GIVEN PASSAGE:
A 20% stake in publicly traded Dundee Precious Metals (DPM), worth $120 million.

United Hydrocarbon, a royalty stream from oil produced in Chad by Delonex.

A 40% stake in Parq Vancouver, two hotels and casino in Vancouver.

Various subsidiaries, including Blue Goose, Agrimarine and Sustainable technologies.

The first three items together result in $140 million worth of excess liquid assets after assigning no value whatsoever to the remaining investments, United Hydrocarbon, Parq Vancouver or Agrimarine. That's a lot of excess liquidity for a company with a market cap of $90 million.

 

It is worth noting that United Hydrocarbon expects to collect $20 million to $50 million from Delonex if the wells that company is currently drilling in Chad actually produce some oil this year. What’s more, Dundee extended a $15.5 million loan to Parq Vancouver at 20%. That loan was due Oct. 1. Parq Vancouver recently announced an investment by a third party. There is a chance that the loan has been repaid, leaving Dundee Corp. with even more cash.

 

Management

 

Earlier this year, Jonathan Goodman left his job as CEO of DPM to fix the family business he previously left. Jonathan founded DPM in 1993. That company is publicly traded and worth $600 million (seven times more than Dundee Corp.). As its CEO he was earning $600,000 per annum, slightly more than the $550,000 he currently earns as CEO of Dundee Corp.

 

Jonathan’s father Ned Goodman still owns roughly 10% of Dundee Corp. and his four sons -- Jonathan, David, Mark and Daniel -- through a company called Jodamada, jointly own another 10%. Taken together, the Goodman family owns roughly 20% of the company. Because they own almost all the super-voting “B“ shares, they control 85% of the votes.

 

Jonathan Goodman has roughly four times his annual salary tied up in stock, and of course he has to answer to his siblings who are unable to easily bail out of their holdings. They look to him to salvage what’s left of the family fortune.

RECORDED INFORMATION:
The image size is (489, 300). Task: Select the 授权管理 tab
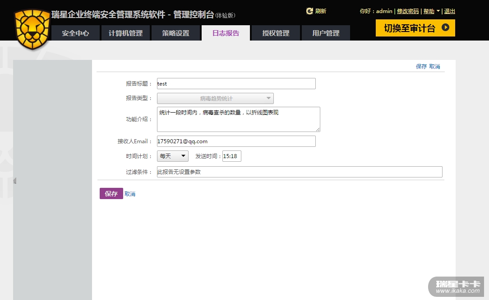click(x=276, y=33)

REQUEST 1:
Decide whether each statement agrees with the passage on Dundee Corp., answering yes or no and quoting the words that settle it: (a) Jonathan Goodman founded DPM in 1993. (b) The Goodman family controls about 20% of the votes. (c) Dundee Corp. has a market cap of $120 million.
REQUEST 2:
According to the passage on Dundee Corp., what does Jonathan Goodman currently earn as CEO of Dundee Corp.?
REQUEST 3:
Carry on the passage about Dundee Corp. from its final sentence.
The listing above comes from a separate source.

WRITTEN ANSWER 1:
(a) Yes: "Jonathan founded DPM in 1993."
(b) No: "they control 85% of the votes."
(c) No: "a company with a market cap of $90 million."

WRITTEN ANSWER 2:
He earns $550,000 per year.

WRITTEN ANSWER 3:
All in all, this is not the best management team imaginable. Having said that, the current CEO is obviously capable and his interests are reasonably well aligned with the interests of minority shareholders. At current valuations management has to be both incapable and unlucky for investors to lose money. Jonathan Goodman is obviously not incapable. He is the inverse prodigal son who has returned to help out the family after leaving to create a fortune (hat tip to James Roumell).

 

Value and Price

At the holding level, Dundee has cash and investments of about $415 million, $120 million of which is in Dundee Precious Metals (DPM) stock. Jon Goodman has indicated he intends to generate $100 million to $200 million from the sale of some of the other investments in H2 2018. One core holding (DPM) has a mine producing 200,000 ounces of gold and is ramping up a second mine (expected to be in production by year-end) for an extra 100,000 ounces. These mines produce gold at an estimated all-in cost of roughly $500 per ounce. At current gold prices that’s $200 million to $300 million worth of cash flow for a company trading at $600 million. This single investment is worth more than the market cap of the entire holding.

 

After closing the sale of Dundee Energy Limited Partnership (DELP), the company is left with $225 million worth of debt. That includes $115 million worth of debt that remains at the subsidiaries.

 

A very conservative estimate of the excess cash of the holding is 415m-225m = 190m.

 

per share that's 190/59 = $3.22.

 

Excluding debt at the subsidiaries, the excess cash of the holding is 415m-110m = 305m.

 

per share that's 305/59 = $7.17

 

It is important to note that the series-two and series-three preferred shares rank ahead of the A shares in liquidation. These preferreds are carried at par (roughly $120m) but never come due. One way to value this liability is at market value. The preferreds are publicly traded and currently trade at 0.5x par. The company could theoretically buy back the series-two and series-three preferred in the open market at a cost of $60 million.

 

It is more conservative and realistic to value the preferreds as an annual expense of roughly 6% of $120 million. That's $7 million worth of future annual earnings that are perpetually siphoned off before the owners of A shares get paid.

 

Of course, these preferreds have not stopped Dundee's management spinning out hunderds of millions worth of value to shareholders in the past. That is exactly what happened when the comany spun out Dundee Realty (now DREAM office REIT) in 2012. Spinning out the DPM stake in a similar fashion today would unlock $2 of per-share value in an instant.

 

In short, management would have to be both incapable and unlucky to destroy this much value. Again, the current CEO is clearly quite capable.

 

Catalysts

 

One way or the other, by this time next year, the uncertainty surrounding the series-five preferred shares will be removed.

 

DPM reports good progress on its new mine.

 

Delonex starts producing some oil in Chad.

 

The company announces share buybacks and/or buybacks of the series 5 preferred.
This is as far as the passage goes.